Spotlight South West attracts some 300000 viewers each night. As such it attracts the highest audience per head of population of all the BBC evening regional TV programmes, and it also attracts many more viewers than the ITV local news programme. Even so, because of the rapid take up of smartphones and tablets, in common with all other regional programmes and national TV as a whole, its viewing figures have fallen quite significantly in the last 10 years, when they were around 400000.
Hamish had brought along the equipment he used to conduct his interviews, the camera, his smartphone, his tablet, his microphone, his two earpieces, a wind muffler for the microphone on his phone, and his make-up compact. Now that cameras have become much lighter and more portable, more often than not, the reporter films the interviews on location himself.
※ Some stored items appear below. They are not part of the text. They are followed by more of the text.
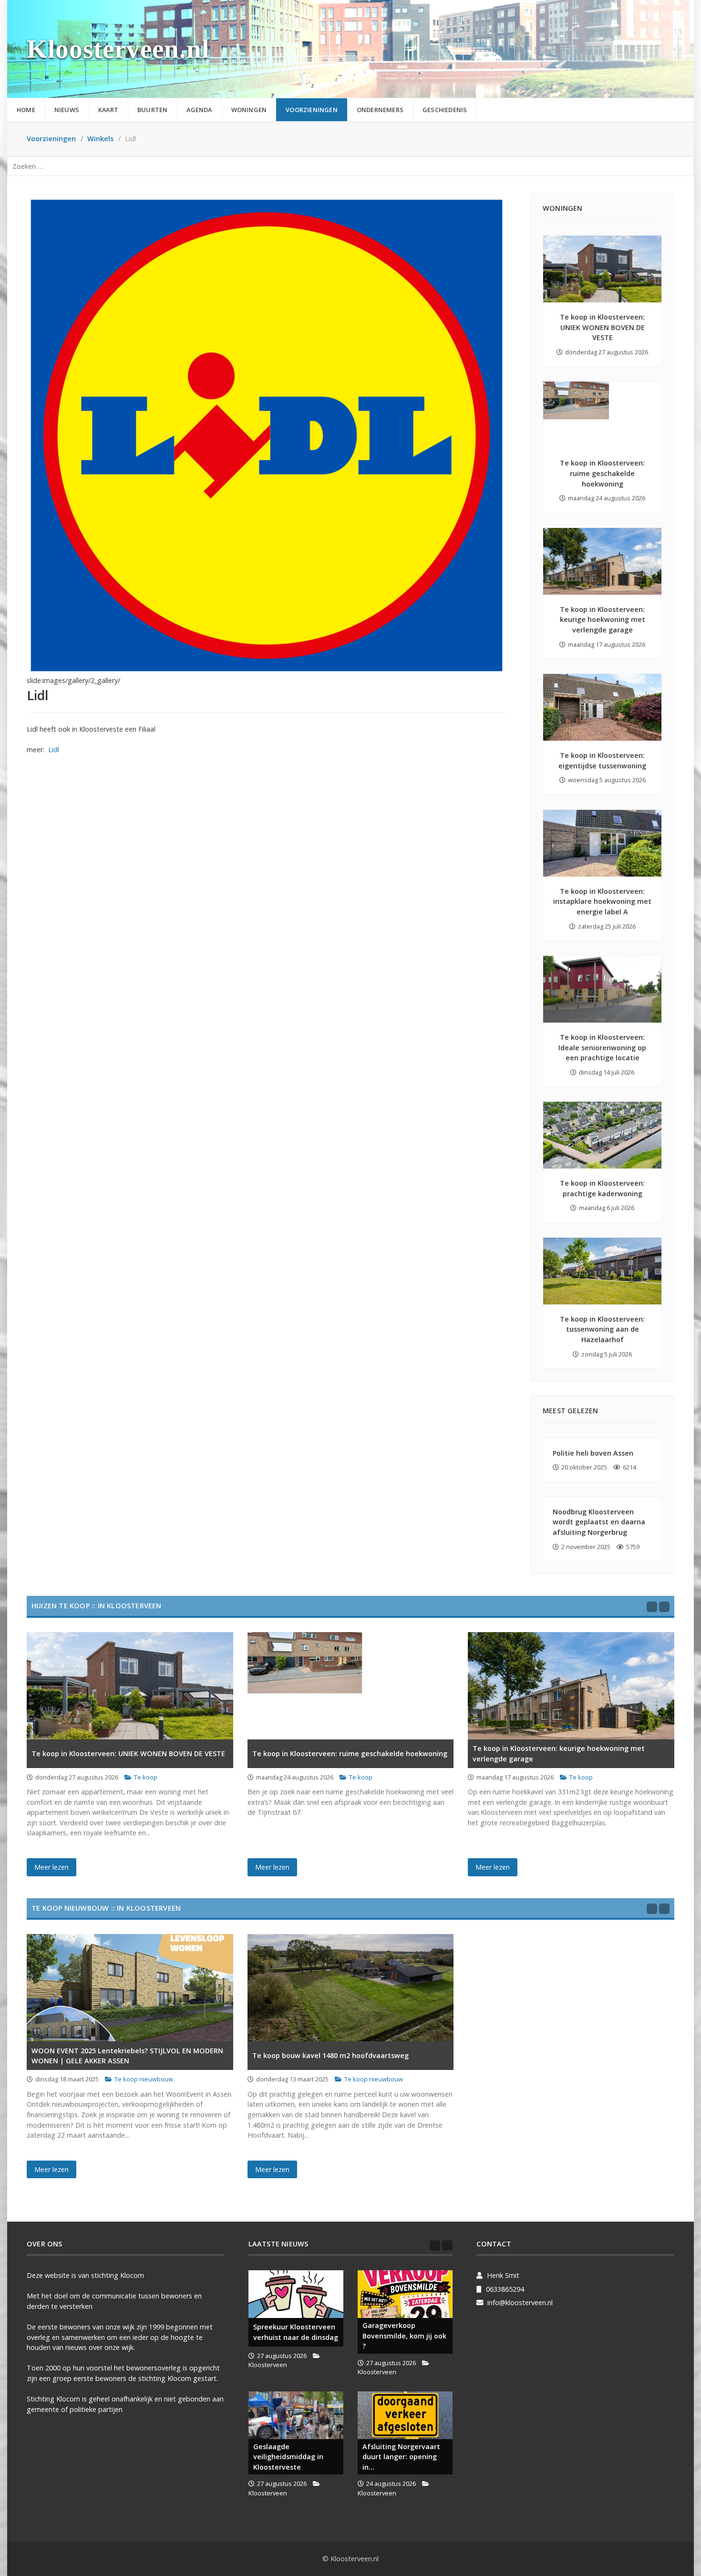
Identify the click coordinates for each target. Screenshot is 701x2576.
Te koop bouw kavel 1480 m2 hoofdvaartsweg (330, 2055)
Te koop (145, 1777)
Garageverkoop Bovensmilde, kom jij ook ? (404, 2335)
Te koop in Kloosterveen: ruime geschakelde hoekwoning (602, 473)
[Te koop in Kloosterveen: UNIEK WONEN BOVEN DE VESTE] (602, 269)
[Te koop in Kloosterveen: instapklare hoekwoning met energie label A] (602, 843)
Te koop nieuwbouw (143, 2079)
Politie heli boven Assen (593, 1453)
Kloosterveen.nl (118, 48)
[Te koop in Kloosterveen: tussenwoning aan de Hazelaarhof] (602, 1271)
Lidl (53, 749)
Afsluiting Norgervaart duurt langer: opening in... (401, 2457)
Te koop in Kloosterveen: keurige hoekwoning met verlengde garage (602, 619)
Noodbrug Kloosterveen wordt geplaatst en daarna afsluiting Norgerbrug (599, 1522)
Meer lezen (51, 1867)
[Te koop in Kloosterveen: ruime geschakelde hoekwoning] (602, 415)
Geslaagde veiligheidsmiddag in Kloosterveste (288, 2457)
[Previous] (652, 1607)
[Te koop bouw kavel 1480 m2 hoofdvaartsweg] (350, 1987)
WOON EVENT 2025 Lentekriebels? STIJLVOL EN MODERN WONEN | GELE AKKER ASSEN (127, 2056)
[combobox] (350, 166)
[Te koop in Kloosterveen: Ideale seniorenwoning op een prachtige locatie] (602, 989)
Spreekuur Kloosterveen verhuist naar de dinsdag (295, 2332)
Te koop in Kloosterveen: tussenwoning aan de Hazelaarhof (602, 1329)
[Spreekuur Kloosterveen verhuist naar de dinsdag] (295, 2294)
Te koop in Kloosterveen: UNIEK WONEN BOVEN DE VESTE (602, 327)
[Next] (664, 1607)
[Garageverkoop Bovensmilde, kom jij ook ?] (405, 2294)
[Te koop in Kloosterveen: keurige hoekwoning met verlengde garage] (602, 561)
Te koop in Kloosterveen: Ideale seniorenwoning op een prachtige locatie (602, 1047)
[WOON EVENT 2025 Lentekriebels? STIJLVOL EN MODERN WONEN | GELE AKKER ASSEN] (130, 1987)
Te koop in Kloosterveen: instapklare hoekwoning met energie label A (602, 901)
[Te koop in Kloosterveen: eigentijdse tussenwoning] (602, 707)
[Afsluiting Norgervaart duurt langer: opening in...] (405, 2415)
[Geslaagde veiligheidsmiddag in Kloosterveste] (295, 2415)
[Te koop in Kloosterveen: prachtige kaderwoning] (602, 1135)
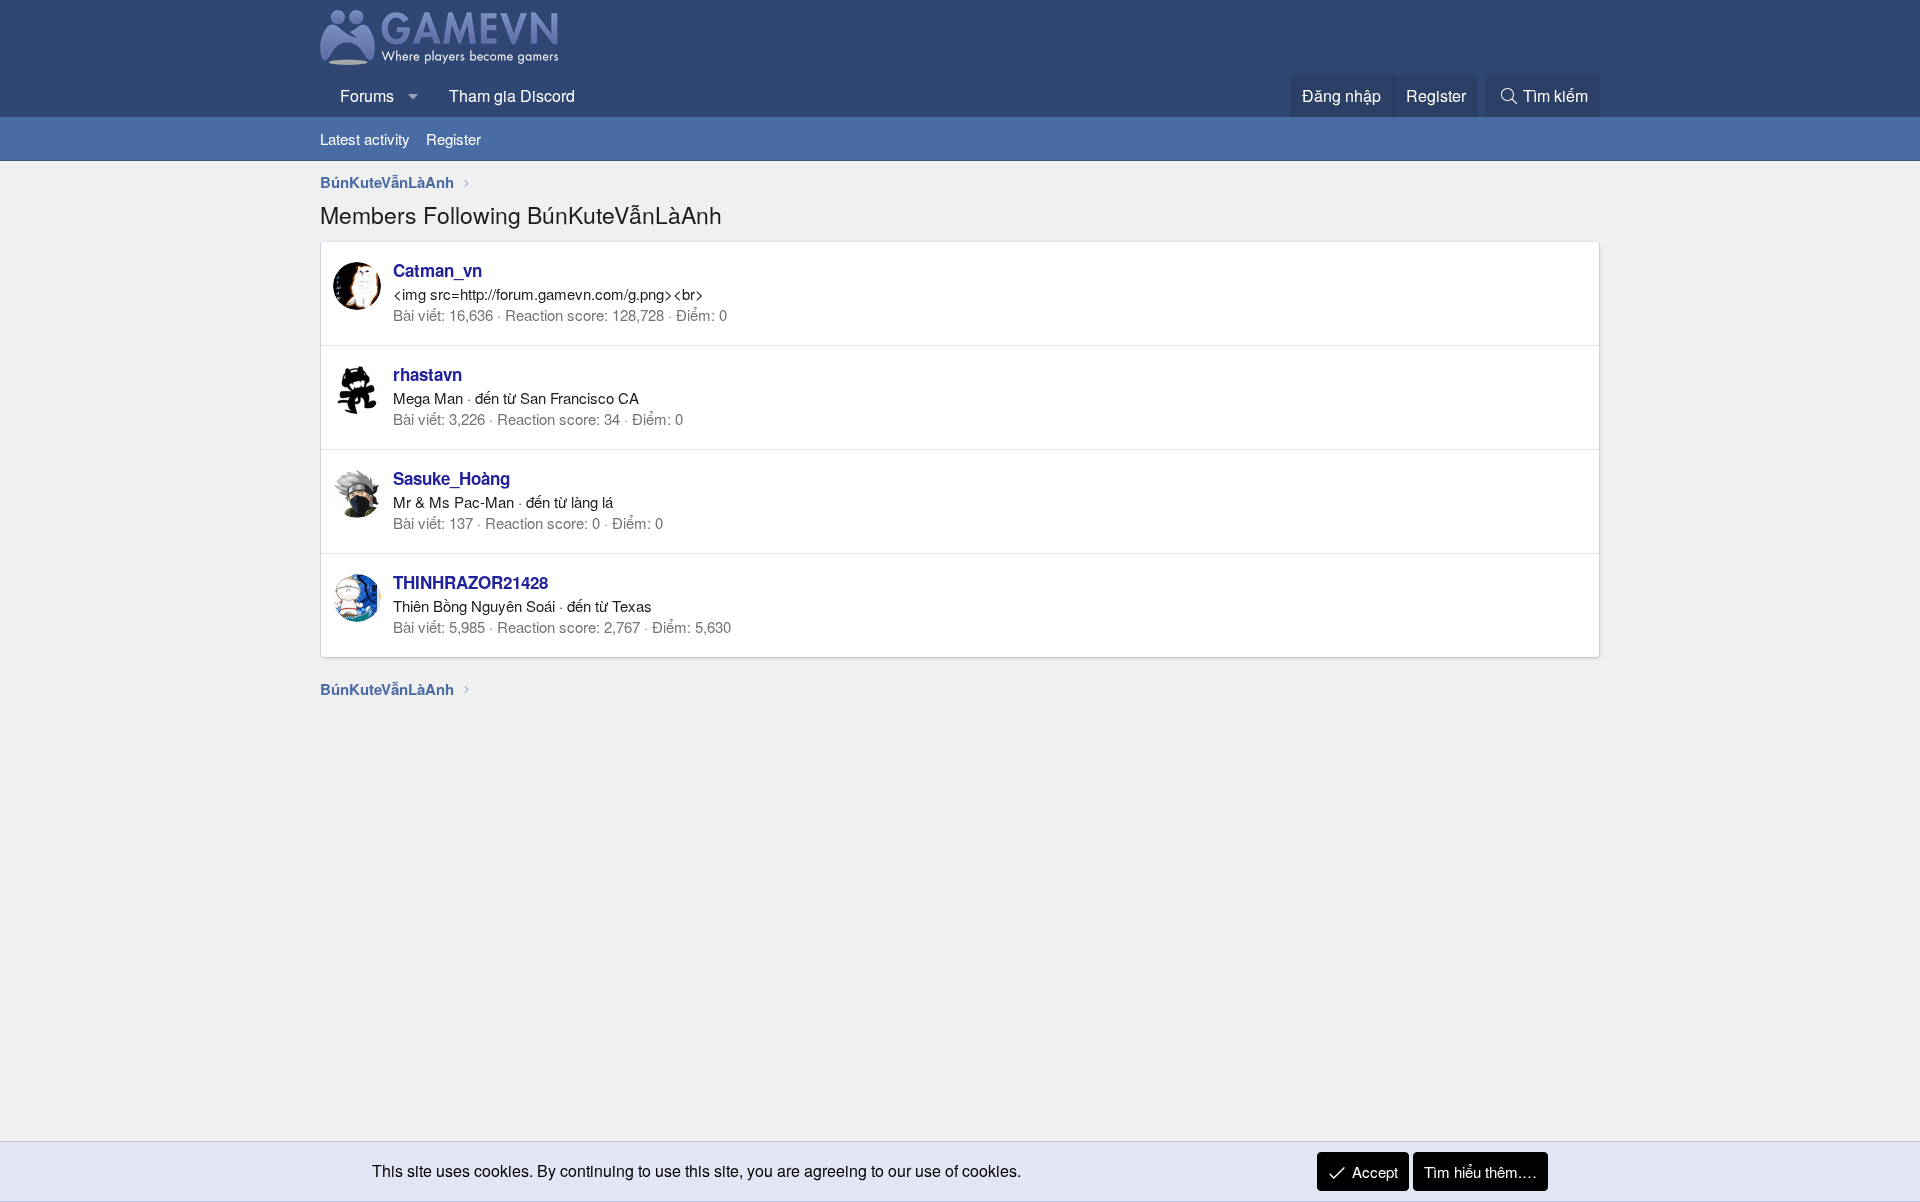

Indeed while BBC Spotlight has 10 reporters, the station only has 5 cameramen.
It is well known that presenters need to have the facility to receive instructions from programme producers in the studio. What may not be as well known is that, sometimes, a south west local TV reporter may need to be in communication with two stations at once. Hence he needs two earpieces - one tuned to the Spotlight station in Plymouth - the other to the BBC South West station in Bristol. While taking these instructions, he could well be simultaneously speaking to the camera, reading off a portable teleprompter (his iPad) that he is controlling with his foot, conducting an interview, and operating the camera. It is evident that to be a successful BBC reporter one needs to be well coordinated.
Another feature of the job is that until he checks in at the start of his shift, he does not know where he will be sent to produce a report for that evening's programme. His normal patch stretches from Ashburton to Tiverton, Exeter and across to Axminster. However, as needs dictate, he can be sent anywhere within the south-west region. There was one notable occasion when he was initially sent up to Chivenor to do a piece about a helicopter there. When he had reached South Molton a call from the office directed him to conduct an interview at RNAS Yeovilton instead. Once he arrived at Yeovilton he was told that the interview there had been cancelled and that he was to go to Chivenor after all. It is a good job that he enjoys driving.
The most memorable trip he had was to Antigua, to interview two transatlantic rowers who had been rescued after getting into difficulties and were coming ashore on Antigua. As the two were based in the south-west, Spotlight editors felt it appropriate to send a reporter there to interview them when they reached dry land. Hamish said that when he checked in at the airline desk at Gatwick the counter clerk thought there must be something wrong with his reservation because the system had got him down as returning from Antigua the following day. Hamish had to confirm to her that that was indeed the case, notwithstanding her belief that nobody went to Antigua for less than a week.
He got his interview and returned the following day having spent the grand total of about 16 hours on the island. He said that on that trip, some 10 years ago, he physically had to bring the interview tape back with him before it could be editted and transmitted. Now, with the advent of smartphones, good internet or satellite communications and high speed data transmission possible from most places, the reporter can do the interview, edit it and then transmit it to the station whilst on location.
As well as being entertained, at the end of the hour the audience was much more informed about all the effort that goes into making that 26 minutes and 30 seconds of local news on BBC TV each weekday night at 6:30 p.m.